You absolutely can just build things and put them on base images without building or pulling the base image at any point. This is a central feature of ko, a simple container build tool for most Go applications: https://ko.build

(I am a maintainer)

There are many ways to achieve this. If you are just copying artifacts, and not using RUN, then there is in principle no need to download the base image at all. Feel free to message me if you'd like to chat (email is in my profile).

Does COPY —-link allow this with BuildKit? In principle it should, in practice I’d guess it ends up pulling the base image.

I can't comment on BuildKit, unfortunately, since I haven't used it. My experience comes from building bespoke systems (an image builder and a custom registry) fully from scratch, because we needed to have full control in order to achieve the performance we were aiming at.

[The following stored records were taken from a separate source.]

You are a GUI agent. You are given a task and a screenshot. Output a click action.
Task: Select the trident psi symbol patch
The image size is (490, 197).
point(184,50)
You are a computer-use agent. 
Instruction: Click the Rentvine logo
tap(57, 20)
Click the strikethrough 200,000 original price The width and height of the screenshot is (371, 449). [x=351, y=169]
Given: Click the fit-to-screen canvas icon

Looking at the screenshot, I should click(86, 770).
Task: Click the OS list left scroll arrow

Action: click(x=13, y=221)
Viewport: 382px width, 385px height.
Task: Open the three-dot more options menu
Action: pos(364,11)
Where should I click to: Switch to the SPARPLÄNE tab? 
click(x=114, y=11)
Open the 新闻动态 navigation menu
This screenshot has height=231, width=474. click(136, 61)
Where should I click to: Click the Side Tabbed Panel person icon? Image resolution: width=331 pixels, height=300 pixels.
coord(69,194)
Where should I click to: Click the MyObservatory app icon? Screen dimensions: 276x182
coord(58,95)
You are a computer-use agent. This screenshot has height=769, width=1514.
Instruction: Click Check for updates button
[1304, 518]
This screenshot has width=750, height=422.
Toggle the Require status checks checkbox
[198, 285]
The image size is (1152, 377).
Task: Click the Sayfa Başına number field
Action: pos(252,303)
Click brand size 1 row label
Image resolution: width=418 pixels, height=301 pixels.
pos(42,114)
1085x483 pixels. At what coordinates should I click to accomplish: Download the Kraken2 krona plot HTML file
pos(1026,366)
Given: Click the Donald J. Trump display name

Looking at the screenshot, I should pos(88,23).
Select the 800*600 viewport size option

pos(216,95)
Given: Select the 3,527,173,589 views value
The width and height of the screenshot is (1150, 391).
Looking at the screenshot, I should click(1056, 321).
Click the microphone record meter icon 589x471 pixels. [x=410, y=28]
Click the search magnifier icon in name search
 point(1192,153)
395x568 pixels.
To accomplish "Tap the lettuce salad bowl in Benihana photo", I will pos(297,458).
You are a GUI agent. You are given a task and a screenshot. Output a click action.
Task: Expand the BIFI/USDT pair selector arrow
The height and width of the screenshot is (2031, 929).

I haven't gone full custom (yet), just forks (except for the pull client), but totally understand.

Controlling both the builder and the registry is super nice btw, because they can work together. If the builder knows some of the layers already exist in the registry, it merely has to create and push the remaining ones (without downloading any of the other layers, not even those from the base image). That gives you near-instant builds once the biggest layers are cached in the registry!

Since builds usually happen in CI, and pulls happen elsewhere (e.g., a kubernetes node), in the end layers are only downloaded when the resulting container image is actually used.

Base image independent layers is something I’ve pondered about, but doesn’t feel compatible with things like apt. This conversation is giving me more reason to go implement lazy/fuse base layers though. My exports are already pretty fast due not not using tar+deduplication with similar layers, but pulling the base can still take several minutes.

You can, by using FUSE and lazy pulling files as they are opened. I'm working on doing this, myself.